Are hysterectomies still necessary in 2010 and why and how should they be performed? As every now and then a critical evaluation of routine surgical procedure is necessary, there it is: This review follows the “Perspectives on laparoscopic hysterectomy” by Michelle Nisolle (Gynecol Surg 7:105–107, 2010). Hysterectomies performed in the field of obstetrics and gynaecology until the nineteenth century had always a lethal end. In the twentieth century, they were perhaps too frequently performed whereas the twenty-first century has witnessed a steep decline in hysterectomy numbers. It is therefore an opportune time to review the indications for hysterectomies, hysterectomy techniques and the present and future status of this surgical procedure. There is a widespread consensus that hysterectomies are primarily to be performed in cancer cases and obstetrical chaos situations even though minimal invasive surgical technologies have made the procedure more patient-friendly than the classical abdominal opening. Today, minimally invasive hysterectomies are performed as frequently as vaginal hysterectomies, and the vaginal approach is still the first choice if the correct indications are given. It is no longer necessary to open the abdomen; this procedure has been replaced by laparoscopic surgery with multiple and single port entries.
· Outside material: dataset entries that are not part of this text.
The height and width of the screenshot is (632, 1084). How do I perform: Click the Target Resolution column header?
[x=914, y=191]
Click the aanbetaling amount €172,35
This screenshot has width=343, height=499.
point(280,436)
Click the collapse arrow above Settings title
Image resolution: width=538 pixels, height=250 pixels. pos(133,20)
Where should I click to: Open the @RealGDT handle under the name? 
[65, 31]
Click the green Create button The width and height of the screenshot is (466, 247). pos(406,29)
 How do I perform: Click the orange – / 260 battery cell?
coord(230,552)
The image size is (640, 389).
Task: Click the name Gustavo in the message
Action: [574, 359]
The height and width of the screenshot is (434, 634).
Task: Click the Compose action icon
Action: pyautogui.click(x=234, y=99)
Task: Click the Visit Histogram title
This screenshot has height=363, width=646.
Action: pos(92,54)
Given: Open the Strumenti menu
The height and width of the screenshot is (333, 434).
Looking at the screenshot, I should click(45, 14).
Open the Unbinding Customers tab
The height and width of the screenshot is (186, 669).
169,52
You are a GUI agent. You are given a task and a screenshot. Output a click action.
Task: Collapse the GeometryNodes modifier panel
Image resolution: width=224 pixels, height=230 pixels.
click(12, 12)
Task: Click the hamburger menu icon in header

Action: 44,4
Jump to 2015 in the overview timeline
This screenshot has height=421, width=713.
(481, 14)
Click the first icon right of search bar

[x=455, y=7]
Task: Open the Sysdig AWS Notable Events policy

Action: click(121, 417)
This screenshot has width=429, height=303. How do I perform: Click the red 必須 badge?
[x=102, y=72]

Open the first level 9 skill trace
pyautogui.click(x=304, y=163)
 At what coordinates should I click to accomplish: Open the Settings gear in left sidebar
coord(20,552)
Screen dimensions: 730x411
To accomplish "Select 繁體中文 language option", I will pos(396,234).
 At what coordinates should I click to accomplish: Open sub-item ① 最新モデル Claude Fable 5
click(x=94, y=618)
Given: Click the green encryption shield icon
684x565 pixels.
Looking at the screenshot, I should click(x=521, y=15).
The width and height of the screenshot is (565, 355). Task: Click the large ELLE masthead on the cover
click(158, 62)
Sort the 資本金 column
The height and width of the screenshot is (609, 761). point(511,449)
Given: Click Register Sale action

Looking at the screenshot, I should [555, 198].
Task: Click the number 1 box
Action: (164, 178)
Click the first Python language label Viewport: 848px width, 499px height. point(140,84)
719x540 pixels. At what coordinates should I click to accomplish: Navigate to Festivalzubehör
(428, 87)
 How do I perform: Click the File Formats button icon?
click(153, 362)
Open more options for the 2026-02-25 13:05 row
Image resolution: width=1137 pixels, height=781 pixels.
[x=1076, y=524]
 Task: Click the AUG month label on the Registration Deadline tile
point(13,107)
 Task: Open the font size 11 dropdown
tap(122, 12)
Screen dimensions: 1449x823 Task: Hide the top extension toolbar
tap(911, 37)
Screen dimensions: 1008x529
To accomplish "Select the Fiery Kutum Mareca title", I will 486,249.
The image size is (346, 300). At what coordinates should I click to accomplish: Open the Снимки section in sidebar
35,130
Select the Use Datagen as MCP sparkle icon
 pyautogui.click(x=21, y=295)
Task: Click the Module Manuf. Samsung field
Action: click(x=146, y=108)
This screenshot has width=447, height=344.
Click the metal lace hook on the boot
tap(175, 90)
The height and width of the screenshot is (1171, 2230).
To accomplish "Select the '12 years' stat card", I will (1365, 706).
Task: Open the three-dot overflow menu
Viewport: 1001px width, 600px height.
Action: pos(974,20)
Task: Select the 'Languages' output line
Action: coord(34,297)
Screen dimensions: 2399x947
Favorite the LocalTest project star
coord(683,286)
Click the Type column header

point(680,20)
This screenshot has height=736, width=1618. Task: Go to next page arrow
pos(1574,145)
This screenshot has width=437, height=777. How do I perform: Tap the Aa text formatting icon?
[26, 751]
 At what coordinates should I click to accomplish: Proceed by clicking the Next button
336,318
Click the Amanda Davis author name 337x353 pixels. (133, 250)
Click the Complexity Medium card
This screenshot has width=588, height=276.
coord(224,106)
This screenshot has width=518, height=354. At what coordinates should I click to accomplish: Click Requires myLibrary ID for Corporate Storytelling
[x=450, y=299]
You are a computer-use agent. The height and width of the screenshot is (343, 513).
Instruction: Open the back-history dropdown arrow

Laparoscopic and robotic-assisted laparoscopic surgery can also be indicated for hysterectomies in selected patients with gynaecological cancers. For women of reproductive age, laparoscopic myomectomies and numerous other uterine-preserving techniques are applied in a first treatment step of menometrorrhagia, uterine adenomyosis and submucous myoma. These interventions are only followed by a hysterectomy if the pathology prevails.